**DATA SHOWN**
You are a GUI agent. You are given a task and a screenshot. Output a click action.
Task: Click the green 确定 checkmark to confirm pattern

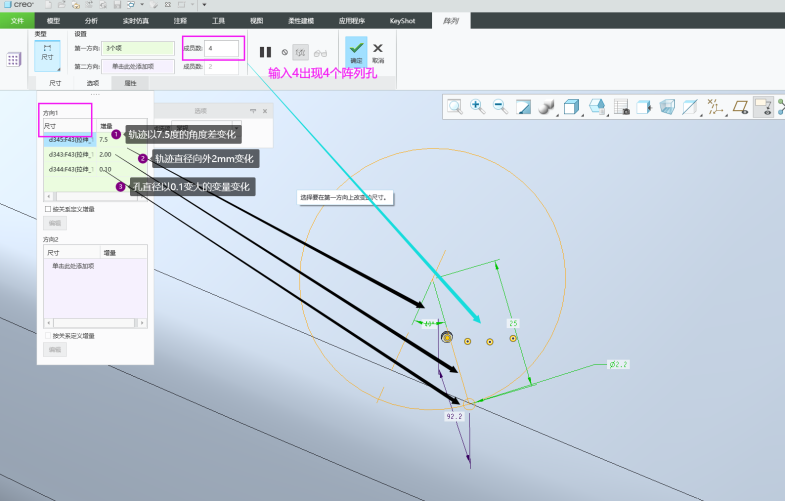(356, 50)
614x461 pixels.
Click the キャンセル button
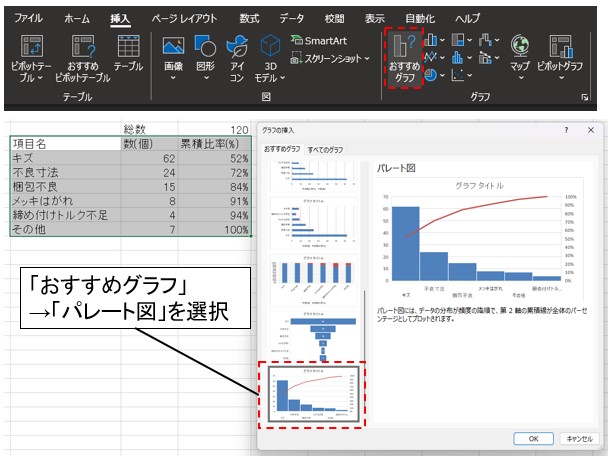(579, 438)
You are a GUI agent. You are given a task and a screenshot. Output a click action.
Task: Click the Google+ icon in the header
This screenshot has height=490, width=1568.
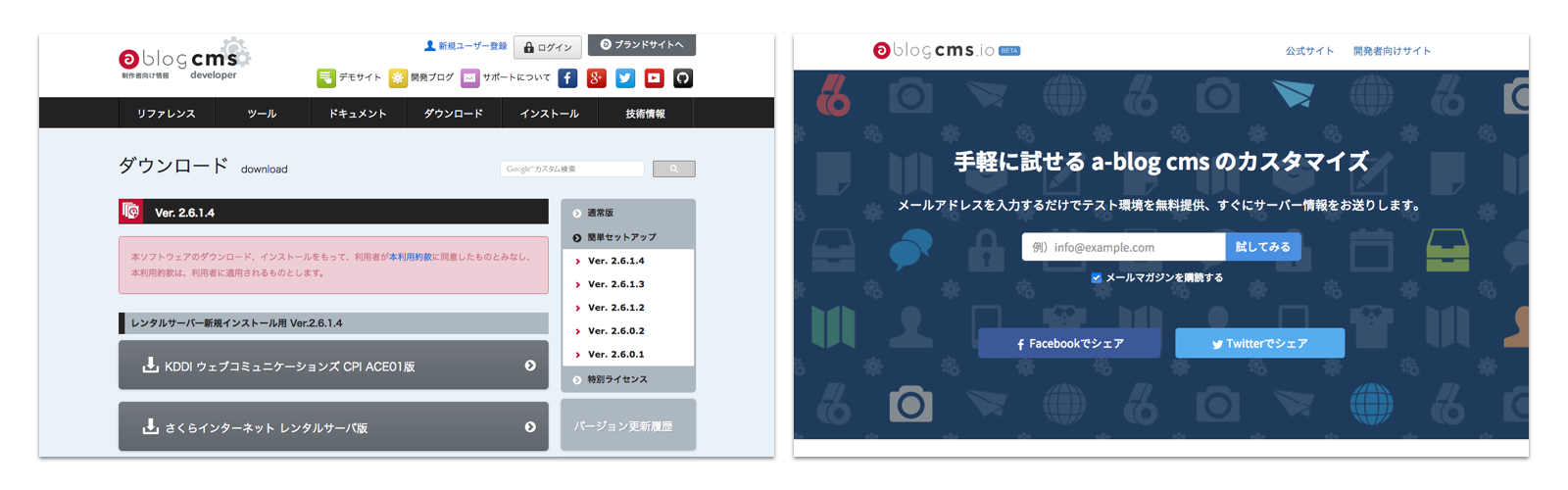click(596, 78)
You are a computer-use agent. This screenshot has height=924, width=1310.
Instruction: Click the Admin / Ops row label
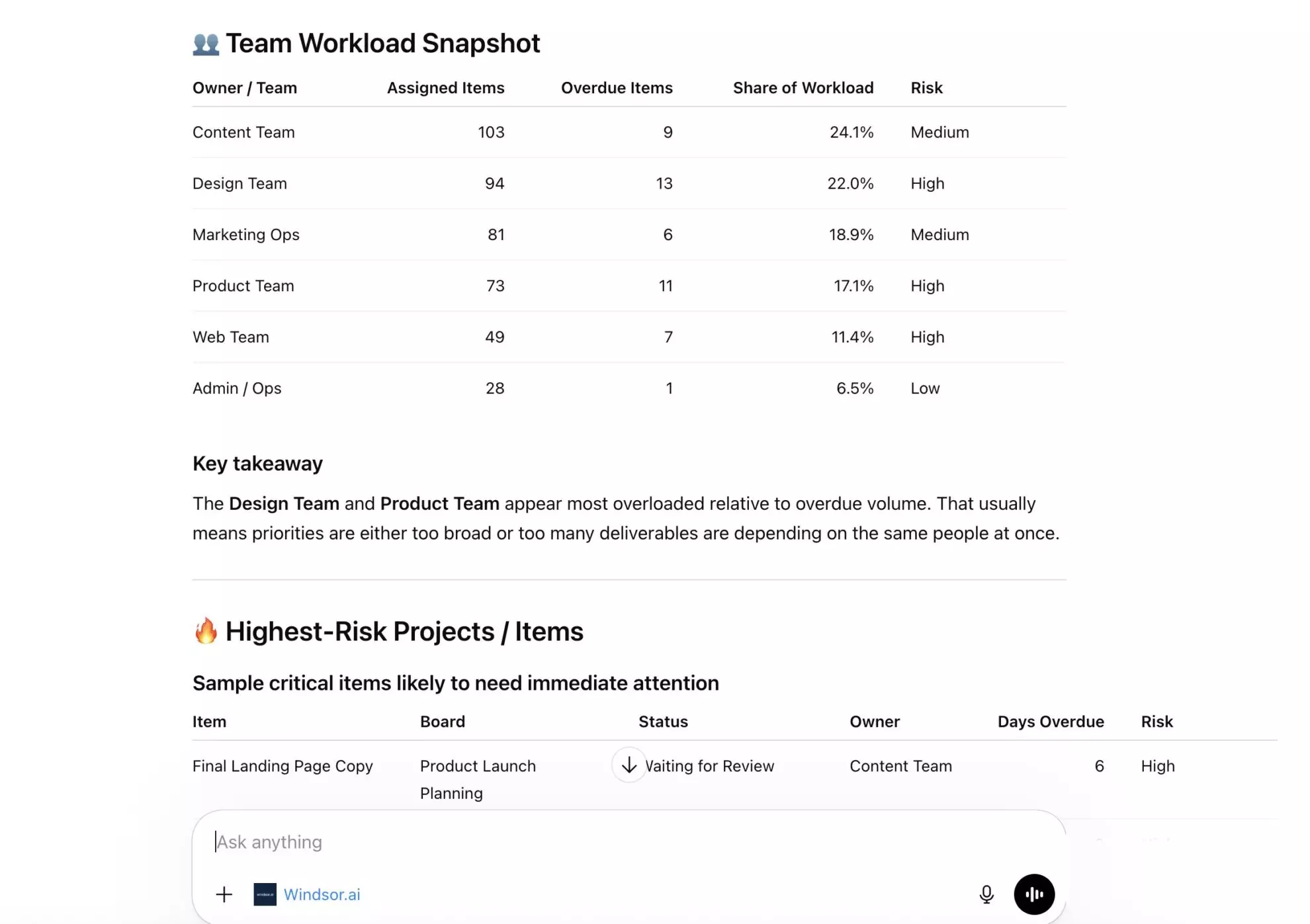click(x=237, y=388)
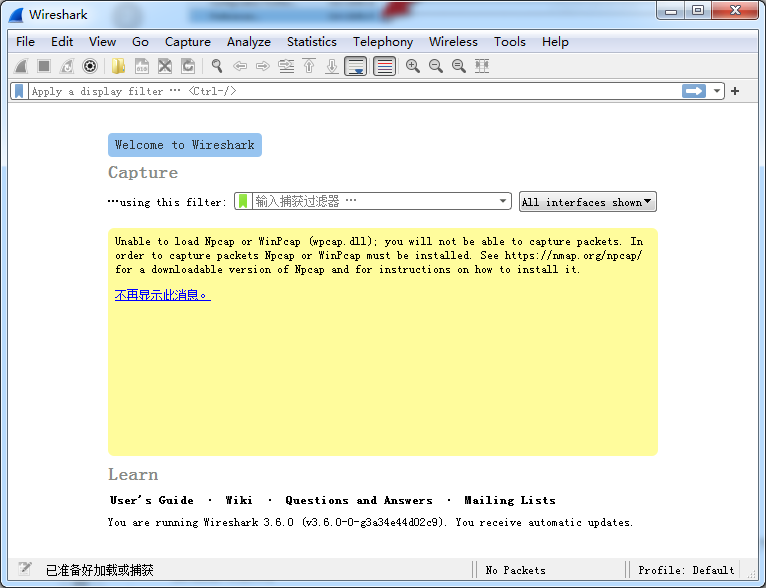Image resolution: width=766 pixels, height=588 pixels.
Task: Click the resize columns icon
Action: (482, 66)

**ACTIVITY**
Without the pictures, transcribe the listing above exactly.

**RESPONSE BOX**
You are a GUI agent. You are given a task and a screenshot. Output a click action.
Task: Click the green 确定 checkmark to confirm pattern

(356, 50)
614x461 pixels.
Click the キャンセル button
(579, 438)
You are a GUI agent. You are given a task and a screenshot. Output a click action.
Task: Click the Google+ icon in the header
This screenshot has height=490, width=1568.
click(596, 78)
You are a computer-use agent. This screenshot has height=924, width=1310.
Instruction: Click the Admin / Ops row label
click(x=237, y=388)
Image resolution: width=766 pixels, height=588 pixels.
Task: Click the resize columns icon
Action: (482, 66)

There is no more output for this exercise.